RECORDS TO USE:
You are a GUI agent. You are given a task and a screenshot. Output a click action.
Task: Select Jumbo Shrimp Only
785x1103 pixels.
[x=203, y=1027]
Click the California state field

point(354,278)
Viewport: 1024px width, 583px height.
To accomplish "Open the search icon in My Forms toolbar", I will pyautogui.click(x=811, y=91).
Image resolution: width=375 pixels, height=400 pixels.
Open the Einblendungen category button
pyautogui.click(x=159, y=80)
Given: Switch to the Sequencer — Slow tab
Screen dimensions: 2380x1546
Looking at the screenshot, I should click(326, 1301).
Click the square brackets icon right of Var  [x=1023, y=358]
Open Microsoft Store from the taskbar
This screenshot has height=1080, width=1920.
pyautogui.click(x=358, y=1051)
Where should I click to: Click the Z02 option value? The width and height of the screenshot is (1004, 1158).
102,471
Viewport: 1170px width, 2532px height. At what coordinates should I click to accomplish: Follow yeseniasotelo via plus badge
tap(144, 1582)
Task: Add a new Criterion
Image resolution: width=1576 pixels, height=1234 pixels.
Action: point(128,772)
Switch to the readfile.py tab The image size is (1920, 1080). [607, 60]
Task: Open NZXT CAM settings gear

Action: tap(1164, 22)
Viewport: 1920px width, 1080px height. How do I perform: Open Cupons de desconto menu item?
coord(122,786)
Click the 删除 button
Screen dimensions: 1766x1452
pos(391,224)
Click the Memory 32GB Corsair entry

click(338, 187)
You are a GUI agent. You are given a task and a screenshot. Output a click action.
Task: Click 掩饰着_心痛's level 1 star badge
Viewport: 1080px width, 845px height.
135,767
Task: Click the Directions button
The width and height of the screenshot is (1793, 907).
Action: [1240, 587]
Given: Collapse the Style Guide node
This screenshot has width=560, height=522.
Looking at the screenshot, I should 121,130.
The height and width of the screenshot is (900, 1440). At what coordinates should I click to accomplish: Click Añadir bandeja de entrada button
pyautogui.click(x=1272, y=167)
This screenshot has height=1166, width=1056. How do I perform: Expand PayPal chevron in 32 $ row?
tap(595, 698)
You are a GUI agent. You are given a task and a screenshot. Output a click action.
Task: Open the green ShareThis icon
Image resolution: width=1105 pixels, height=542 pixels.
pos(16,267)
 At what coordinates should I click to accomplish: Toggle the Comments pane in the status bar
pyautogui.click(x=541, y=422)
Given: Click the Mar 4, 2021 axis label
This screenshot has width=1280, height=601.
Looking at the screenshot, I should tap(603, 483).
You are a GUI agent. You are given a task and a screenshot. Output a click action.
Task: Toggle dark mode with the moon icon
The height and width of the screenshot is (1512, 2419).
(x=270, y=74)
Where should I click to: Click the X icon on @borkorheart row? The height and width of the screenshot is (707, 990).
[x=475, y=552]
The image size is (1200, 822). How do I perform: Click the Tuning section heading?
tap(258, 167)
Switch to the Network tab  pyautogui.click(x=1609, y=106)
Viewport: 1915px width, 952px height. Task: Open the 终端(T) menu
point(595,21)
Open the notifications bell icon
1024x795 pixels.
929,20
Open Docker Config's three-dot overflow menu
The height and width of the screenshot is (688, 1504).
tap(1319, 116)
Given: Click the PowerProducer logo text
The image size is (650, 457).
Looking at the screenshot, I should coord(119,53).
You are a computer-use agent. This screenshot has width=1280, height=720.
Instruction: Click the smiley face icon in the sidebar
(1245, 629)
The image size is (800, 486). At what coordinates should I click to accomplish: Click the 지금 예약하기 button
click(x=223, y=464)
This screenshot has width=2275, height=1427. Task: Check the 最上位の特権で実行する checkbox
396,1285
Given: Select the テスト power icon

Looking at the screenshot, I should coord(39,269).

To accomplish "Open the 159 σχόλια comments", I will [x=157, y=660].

REQUIREMENT: Arrange the data above as a JSON list of strings, with each line as its own string and blank lines omitted.

TASK SOLUTION:
[
  "You are a GUI agent. You are given a task and a screenshot. Output a click action.",
  "Task: Select Jumbo Shrimp Only",
  "785x1103 pixels.",
  "[x=203, y=1027]",
  "Click the California state field",
  "point(354,278)",
  "Viewport: 1024px width, 583px height.",
  "To accomplish \"Open the search icon in My Forms toolbar\", I will pyautogui.click(x=811, y=91).",
  "Image resolution: width=375 pixels, height=400 pixels.",
  "Open the Einblendungen category button",
  "pyautogui.click(x=159, y=80)",
  "Given: Switch to the Sequencer — Slow tab",
  "Screen dimensions: 2380x1546",
  "Looking at the screenshot, I should click(326, 1301).",
  "Click the square brackets icon right of Var  [x=1023, y=358]",
  "Open Microsoft Store from the taskbar",
  "This screenshot has height=1080, width=1920.",
  "pyautogui.click(x=358, y=1051)",
  "Where should I click to: Click the Z02 option value? The width and height of the screenshot is (1004, 1158).",
  "102,471",
  "Viewport: 1170px width, 2532px height. At what coordinates should I click to accomplish: Follow yeseniasotelo via plus badge",
  "tap(144, 1582)",
  "Task: Add a new Criterion",
  "Image resolution: width=1576 pixels, height=1234 pixels.",
  "Action: point(128,772)",
  "Switch to the readfile.py tab The image size is (1920, 1080). [607, 60]",
  "Task: Open NZXT CAM settings gear",
  "Action: tap(1164, 22)",
  "Viewport: 1920px width, 1080px height. How do I perform: Open Cupons de desconto menu item?",
  "coord(122,786)",
  "Click the 删除 button",
  "Screen dimensions: 1766x1452",
  "pos(391,224)",
  "Click the Memory 32GB Corsair entry",
  "click(338, 187)",
  "You are a GUI agent. You are given a task and a screenshot. Output a click action.",
  "Task: Click 掩饰着_心痛's level 1 star badge",
  "Viewport: 1080px width, 845px height.",
  "135,767",
  "Task: Click the Directions button",
  "The width and height of the screenshot is (1793, 907).",
  "Action: [1240, 587]",
  "Given: Collapse the Style Guide node",
  "This screenshot has width=560, height=522.",
  "Looking at the screenshot, I should 121,130.",
  "The height and width of the screenshot is (900, 1440). At what coordinates should I click to accomplish: Click Añadir bandeja de entrada button",
  "pyautogui.click(x=1272, y=167)",
  "This screenshot has height=1166, width=1056. How do I perform: Expand PayPal chevron in 32 $ row?",
  "tap(595, 698)",
  "You are a GUI agent. You are given a task and a screenshot. Output a click action.",
  "Task: Open the green ShareThis icon",
  "Image resolution: width=1105 pixels, height=542 pixels.",
  "pos(16,267)",
  " At what coordinates should I click to accomplish: Toggle the Comments pane in the status bar",
  "pyautogui.click(x=541, y=422)",
  "Given: Click the Mar 4, 2021 axis label",
  "This screenshot has width=1280, height=601.",
  "Looking at the screenshot, I should tap(603, 483).",
  "You are a GUI agent. You are given a task and a screenshot. Output a click action.",
  "Task: Toggle dark mode with the moon icon",
  "The height and width of the screenshot is (1512, 2419).",
  "(x=270, y=74)",
  "Where should I click to: Click the X icon on @borkorheart row? The height and width of the screenshot is (707, 990).",
  "[x=475, y=552]",
  "The image size is (1200, 822). How do I perform: Click the Tuning section heading?",
  "tap(258, 167)",
  "Switch to the Network tab  pyautogui.click(x=1609, y=106)",
  "Viewport: 1915px width, 952px height. Task: Open the 终端(T) menu",
  "point(595,21)",
  "Open the notifications bell icon",
  "1024x795 pixels.",
  "929,20",
  "Open Docker Config's three-dot overflow menu",
  "The height and width of the screenshot is (688, 1504).",
  "tap(1319, 116)",
  "Given: Click the PowerProducer logo text",
  "The image size is (650, 457).",
  "Looking at the screenshot, I should coord(119,53).",
  "You are a computer-use agent. This screenshot has width=1280, height=720.",
  "Instruction: Click the smiley face icon in the sidebar",
  "(1245, 629)",
  "The image size is (800, 486). At what coordinates should I click to accomplish: Click the 지금 예약하기 button",
  "click(x=223, y=464)",
  "This screenshot has width=2275, height=1427. Task: Check the 最上位の特権で実行する checkbox",
  "396,1285",
  "Given: Select the テスト power icon",
  "Looking at the screenshot, I should coord(39,269).",
  "To accomplish \"Open the 159 σχόλια comments\", I will [x=157, y=660]."
]